Wherever "screenshot" appears in the records below, copy the line that holds it.

===== DATA TO PROCESS =====

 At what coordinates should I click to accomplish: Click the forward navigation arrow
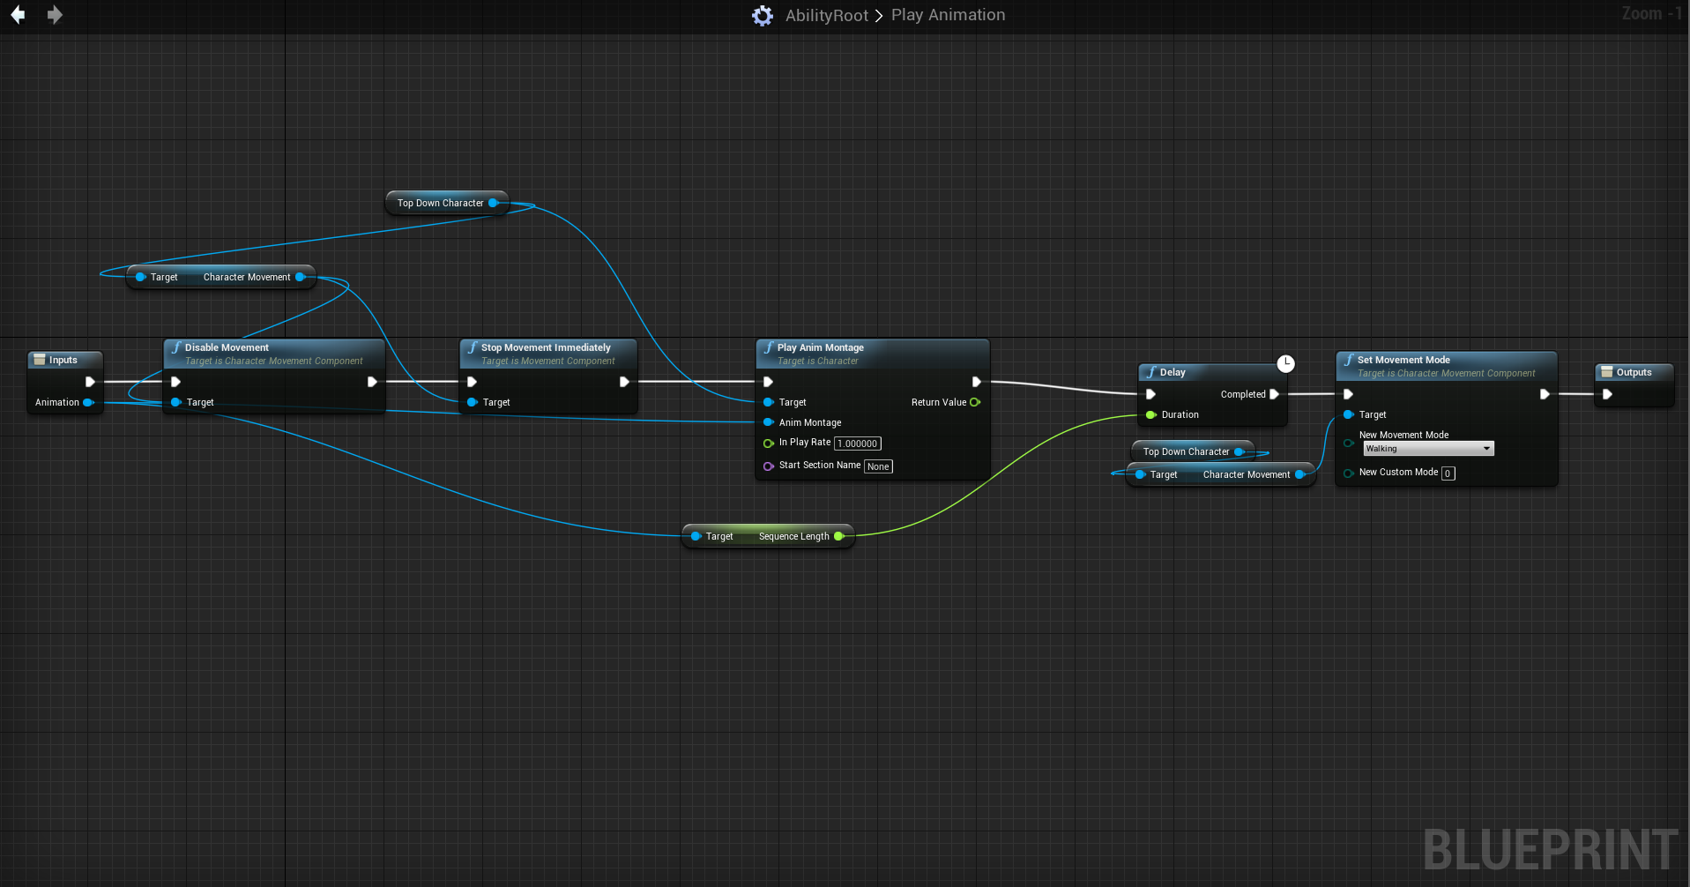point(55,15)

=====
===== DATA TO PROCESS =====

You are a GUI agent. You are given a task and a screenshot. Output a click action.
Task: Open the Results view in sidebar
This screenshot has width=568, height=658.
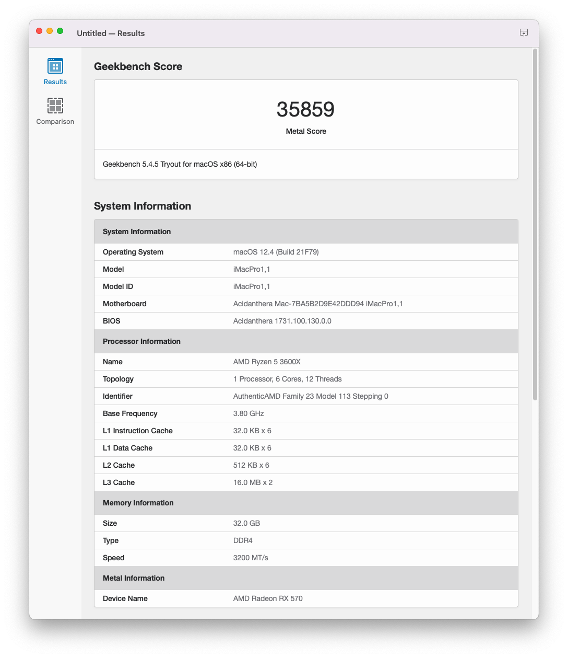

=====

— RESULT FOR THIS TASK —
You are a GUI agent. You are given a task and a screenshot. Output a click action.
This screenshot has width=568, height=658.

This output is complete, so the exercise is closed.